— start Extracted material —

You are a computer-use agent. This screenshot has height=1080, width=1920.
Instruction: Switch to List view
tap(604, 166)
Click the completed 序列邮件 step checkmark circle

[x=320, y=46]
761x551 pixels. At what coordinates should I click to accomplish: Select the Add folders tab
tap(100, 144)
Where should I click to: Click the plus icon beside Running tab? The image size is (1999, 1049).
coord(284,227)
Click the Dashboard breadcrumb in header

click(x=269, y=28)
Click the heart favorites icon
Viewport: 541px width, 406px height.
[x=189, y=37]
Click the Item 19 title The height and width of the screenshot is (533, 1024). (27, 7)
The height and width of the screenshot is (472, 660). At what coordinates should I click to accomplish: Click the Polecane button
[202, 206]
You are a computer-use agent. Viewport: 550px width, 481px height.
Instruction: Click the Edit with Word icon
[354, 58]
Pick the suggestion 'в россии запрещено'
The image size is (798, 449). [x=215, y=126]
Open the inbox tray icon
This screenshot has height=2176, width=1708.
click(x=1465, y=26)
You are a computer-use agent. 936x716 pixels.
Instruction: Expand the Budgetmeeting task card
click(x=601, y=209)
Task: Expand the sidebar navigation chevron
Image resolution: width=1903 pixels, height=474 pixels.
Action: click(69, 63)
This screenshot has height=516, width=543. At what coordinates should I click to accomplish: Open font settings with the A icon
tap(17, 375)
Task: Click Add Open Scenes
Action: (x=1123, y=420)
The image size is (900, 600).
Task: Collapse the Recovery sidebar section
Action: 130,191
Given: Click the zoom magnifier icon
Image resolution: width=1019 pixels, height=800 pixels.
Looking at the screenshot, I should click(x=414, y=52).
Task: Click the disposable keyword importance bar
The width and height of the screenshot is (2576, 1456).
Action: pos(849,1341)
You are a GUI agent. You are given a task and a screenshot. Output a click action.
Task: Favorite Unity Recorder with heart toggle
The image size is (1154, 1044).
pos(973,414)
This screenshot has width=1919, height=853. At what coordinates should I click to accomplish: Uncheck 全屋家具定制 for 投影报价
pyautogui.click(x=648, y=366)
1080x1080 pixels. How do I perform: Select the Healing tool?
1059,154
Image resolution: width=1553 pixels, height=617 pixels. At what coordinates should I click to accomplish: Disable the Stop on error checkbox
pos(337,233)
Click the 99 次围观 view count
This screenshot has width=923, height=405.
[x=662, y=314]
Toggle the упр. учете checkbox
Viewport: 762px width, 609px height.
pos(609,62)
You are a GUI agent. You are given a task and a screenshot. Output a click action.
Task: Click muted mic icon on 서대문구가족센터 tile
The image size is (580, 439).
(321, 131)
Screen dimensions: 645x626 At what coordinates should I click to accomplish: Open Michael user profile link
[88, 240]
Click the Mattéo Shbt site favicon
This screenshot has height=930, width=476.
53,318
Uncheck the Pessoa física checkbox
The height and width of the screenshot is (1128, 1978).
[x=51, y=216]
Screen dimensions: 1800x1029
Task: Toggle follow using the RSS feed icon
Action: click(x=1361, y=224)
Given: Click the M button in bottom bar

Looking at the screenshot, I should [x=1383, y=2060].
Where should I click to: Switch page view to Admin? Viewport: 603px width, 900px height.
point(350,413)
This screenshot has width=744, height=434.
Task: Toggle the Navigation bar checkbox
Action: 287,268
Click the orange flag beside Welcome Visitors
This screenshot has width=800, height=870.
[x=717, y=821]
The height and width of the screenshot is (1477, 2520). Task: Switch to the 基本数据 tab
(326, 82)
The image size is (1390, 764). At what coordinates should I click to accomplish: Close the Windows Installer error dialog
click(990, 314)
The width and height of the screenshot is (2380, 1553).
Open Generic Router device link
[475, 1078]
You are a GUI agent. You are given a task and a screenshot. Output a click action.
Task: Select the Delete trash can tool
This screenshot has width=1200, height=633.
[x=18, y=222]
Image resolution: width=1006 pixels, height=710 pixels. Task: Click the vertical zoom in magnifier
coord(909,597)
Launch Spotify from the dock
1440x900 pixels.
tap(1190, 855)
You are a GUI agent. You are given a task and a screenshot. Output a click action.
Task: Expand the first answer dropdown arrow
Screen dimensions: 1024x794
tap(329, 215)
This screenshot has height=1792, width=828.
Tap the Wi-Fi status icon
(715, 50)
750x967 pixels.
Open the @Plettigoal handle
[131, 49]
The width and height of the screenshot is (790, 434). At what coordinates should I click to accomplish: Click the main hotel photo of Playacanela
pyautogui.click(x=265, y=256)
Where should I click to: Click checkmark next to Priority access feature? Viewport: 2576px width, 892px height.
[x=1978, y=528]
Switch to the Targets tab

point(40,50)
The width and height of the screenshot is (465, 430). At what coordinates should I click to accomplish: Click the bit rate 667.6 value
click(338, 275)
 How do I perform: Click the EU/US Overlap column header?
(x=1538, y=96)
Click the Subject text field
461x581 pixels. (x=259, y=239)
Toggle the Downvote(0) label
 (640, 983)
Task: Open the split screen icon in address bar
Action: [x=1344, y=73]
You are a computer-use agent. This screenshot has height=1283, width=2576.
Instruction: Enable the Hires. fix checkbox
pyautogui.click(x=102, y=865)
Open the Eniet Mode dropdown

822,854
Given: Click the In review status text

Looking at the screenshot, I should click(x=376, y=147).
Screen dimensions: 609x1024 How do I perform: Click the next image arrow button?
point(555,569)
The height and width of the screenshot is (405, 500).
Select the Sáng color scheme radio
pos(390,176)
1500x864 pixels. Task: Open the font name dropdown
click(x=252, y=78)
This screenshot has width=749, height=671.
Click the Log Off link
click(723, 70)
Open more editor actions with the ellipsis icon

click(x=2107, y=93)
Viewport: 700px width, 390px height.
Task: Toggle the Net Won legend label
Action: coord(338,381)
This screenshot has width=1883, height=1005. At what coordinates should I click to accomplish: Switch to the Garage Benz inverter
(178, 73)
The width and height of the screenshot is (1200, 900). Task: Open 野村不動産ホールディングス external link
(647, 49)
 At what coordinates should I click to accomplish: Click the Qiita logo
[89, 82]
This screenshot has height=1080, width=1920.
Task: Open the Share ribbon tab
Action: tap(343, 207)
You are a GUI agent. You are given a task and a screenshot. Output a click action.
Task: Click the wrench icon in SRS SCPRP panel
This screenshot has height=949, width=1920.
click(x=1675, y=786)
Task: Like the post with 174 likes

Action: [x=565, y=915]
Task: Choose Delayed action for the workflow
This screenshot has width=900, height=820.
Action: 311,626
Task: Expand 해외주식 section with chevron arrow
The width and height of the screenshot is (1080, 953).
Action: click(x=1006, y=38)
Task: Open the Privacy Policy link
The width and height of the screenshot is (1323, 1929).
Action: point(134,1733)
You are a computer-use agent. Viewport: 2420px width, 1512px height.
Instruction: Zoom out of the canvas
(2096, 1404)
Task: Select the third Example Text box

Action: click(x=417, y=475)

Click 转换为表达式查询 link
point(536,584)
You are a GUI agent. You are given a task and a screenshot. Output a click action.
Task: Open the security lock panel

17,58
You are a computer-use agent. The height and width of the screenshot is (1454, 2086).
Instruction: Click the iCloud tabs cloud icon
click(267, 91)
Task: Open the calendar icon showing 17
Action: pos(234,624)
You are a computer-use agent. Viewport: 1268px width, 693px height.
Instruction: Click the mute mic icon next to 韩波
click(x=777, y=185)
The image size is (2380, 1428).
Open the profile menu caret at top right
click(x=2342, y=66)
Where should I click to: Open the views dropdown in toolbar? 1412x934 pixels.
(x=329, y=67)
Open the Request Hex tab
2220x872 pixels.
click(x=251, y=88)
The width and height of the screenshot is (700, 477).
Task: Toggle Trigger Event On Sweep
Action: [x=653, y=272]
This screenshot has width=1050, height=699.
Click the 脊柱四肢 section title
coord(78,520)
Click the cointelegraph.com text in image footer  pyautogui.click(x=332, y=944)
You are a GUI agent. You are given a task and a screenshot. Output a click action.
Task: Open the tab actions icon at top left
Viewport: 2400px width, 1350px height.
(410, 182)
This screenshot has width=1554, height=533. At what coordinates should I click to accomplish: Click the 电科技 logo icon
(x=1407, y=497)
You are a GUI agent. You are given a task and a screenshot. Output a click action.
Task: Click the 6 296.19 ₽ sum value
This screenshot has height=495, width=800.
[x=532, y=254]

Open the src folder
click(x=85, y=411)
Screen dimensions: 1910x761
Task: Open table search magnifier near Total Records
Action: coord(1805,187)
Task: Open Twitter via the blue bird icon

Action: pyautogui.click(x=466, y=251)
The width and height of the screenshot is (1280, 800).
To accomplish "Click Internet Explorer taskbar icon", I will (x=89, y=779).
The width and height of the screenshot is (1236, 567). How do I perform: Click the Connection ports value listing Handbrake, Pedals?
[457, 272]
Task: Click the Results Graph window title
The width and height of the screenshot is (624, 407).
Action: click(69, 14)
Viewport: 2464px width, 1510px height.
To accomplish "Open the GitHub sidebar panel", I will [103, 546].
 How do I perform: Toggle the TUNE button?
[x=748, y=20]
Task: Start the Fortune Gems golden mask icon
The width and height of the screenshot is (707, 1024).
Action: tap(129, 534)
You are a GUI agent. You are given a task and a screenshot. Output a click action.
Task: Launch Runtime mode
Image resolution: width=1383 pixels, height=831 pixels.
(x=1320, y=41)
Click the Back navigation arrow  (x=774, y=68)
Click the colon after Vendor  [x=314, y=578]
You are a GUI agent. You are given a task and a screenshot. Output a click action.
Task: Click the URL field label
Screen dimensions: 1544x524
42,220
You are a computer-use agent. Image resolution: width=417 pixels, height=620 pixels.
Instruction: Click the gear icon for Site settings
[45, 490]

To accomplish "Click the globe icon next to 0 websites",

— end Extracted material —

*Exercise goal*.
Return the items above from the first line through the line containing "Action: click(69, 63)", including both ends, and copy every line without any change.

*Finished task*.
You are a computer-use agent. This screenshot has height=1080, width=1920.
Instruction: Switch to List view
tap(604, 166)
Click the completed 序列邮件 step checkmark circle

[x=320, y=46]
761x551 pixels. At what coordinates should I click to accomplish: Select the Add folders tab
tap(100, 144)
Where should I click to: Click the plus icon beside Running tab? The image size is (1999, 1049).
coord(284,227)
Click the Dashboard breadcrumb in header

click(x=269, y=28)
Click the heart favorites icon
Viewport: 541px width, 406px height.
[x=189, y=37]
Click the Item 19 title The height and width of the screenshot is (533, 1024). (27, 7)
The height and width of the screenshot is (472, 660). At what coordinates should I click to accomplish: Click the Polecane button
[202, 206]
You are a computer-use agent. Viewport: 550px width, 481px height.
Instruction: Click the Edit with Word icon
[354, 58]
Pick the suggestion 'в россии запрещено'
The image size is (798, 449). [x=215, y=126]
Open the inbox tray icon
This screenshot has height=2176, width=1708.
click(x=1465, y=26)
You are a computer-use agent. 936x716 pixels.
Instruction: Expand the Budgetmeeting task card
click(x=601, y=209)
Task: Expand the sidebar navigation chevron
Image resolution: width=1903 pixels, height=474 pixels.
Action: click(69, 63)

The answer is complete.